The purpose of signals emanating from the respiratory generator is to initiate inspiratory muscle activity. Although the primary inspiratory muscle is the diaphragm, other muscle groups contribute to optimal movement of the chest wall under a variety of conditions and needs. Notable among these other inspiratory muscle groups are the scalene and parasternal intercostal muscles, which display inspiratory activity even during normal quiet breathing. The so-called accessory muscles of inspiration (e.g., sternocleidomastoid and trapezius muscles) are not normally used during quiet inspiration but can be recruited when necessary, either when diaphragm function is impaired or when ventilation is significantly increased.
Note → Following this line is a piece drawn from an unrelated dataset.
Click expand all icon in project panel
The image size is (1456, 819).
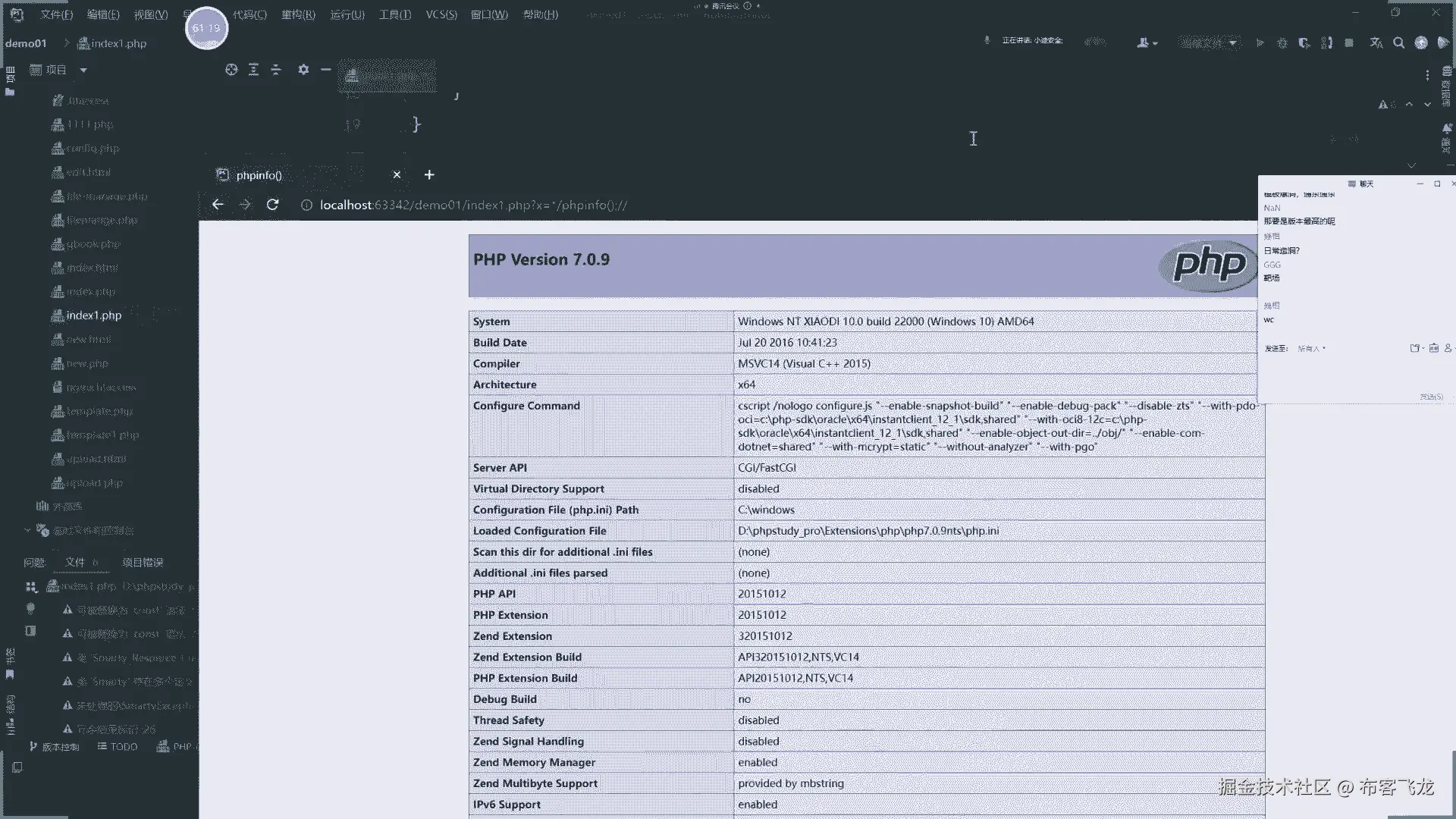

Another set of intercostal muscles, the external intercostal muscles, are also inspiratory muscles, but their overall importance during inspiration is less clear. Finally, additional muscles coordinate upper airway activity during inspiration. Proper functioning of these muscles maintains patency of the upper airway, whereas dysfunction may be important in the pathogenesis of certain clinical disorders associated with upper airway obstruction, such as obstructive sleep apnea (see Chapter 18).
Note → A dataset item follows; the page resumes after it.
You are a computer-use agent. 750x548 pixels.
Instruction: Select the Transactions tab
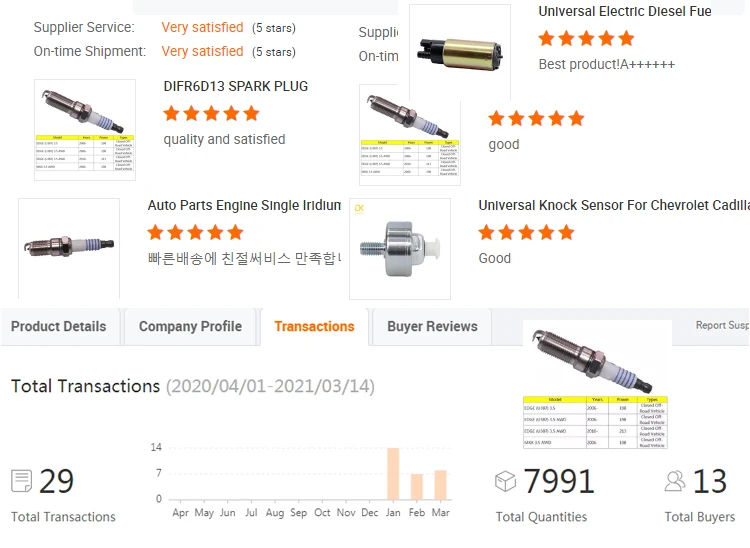pos(314,327)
The diaphragm is the major muscle of inspiration. The less important inspiratory and accessory muscle activity is increased during exercise and disease states.

During inspiration, the diaphragm contracts and its muscle fibers shorten. To understand the effect of this contraction, consider the configuration of the diaphragm within the chest. At its lateral aspect, the diaphragm is adjacent to the inner part of the lower rib cage. This portion of the chest wall and the diaphragm is known as the zone of apposition (Fig. 17.5). In this region, the muscle fibers of the diaphragm are oriented vertically. When the diaphragm contracts, shortening of these vertically oriented fibers diminishes the zone of apposition and causes the more medial dome of the diaphragm to descend. At the same time, by pushing abdominal contents downward, diaphragmatic contraction increases both intraabdominal pressure and the lateral pressure on the lower rib cage transmitted through the apposed diaphragm. The effect of diaphragmatic contraction is thus to lift the lower ribs and expand the lower chest wall at the same time the abdominal wall moves outward. The external intercostal muscles, located between the ribs, also contract during inspiration, contributing as well to the lower rib cage being lifted and rotated outward.
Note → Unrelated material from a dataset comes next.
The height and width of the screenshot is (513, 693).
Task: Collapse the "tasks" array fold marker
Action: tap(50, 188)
FIGURE 17.5 Functional anatomy and action of diaphragm during breathing. At

zone of apposition, fibers of diaphragm are oriented vertically alongside inner

aspect of lower rib cage. During inspiration, descent of diaphragm (open arrow)

causes increase in abdominal pressure that is transmitted through apposed

diaphragm to expand lower rib cage (solid arrows). Source: (Modified from De

Troyer, A., & Estenne, M. (1988). Functional anatomy of the respiratory muscles.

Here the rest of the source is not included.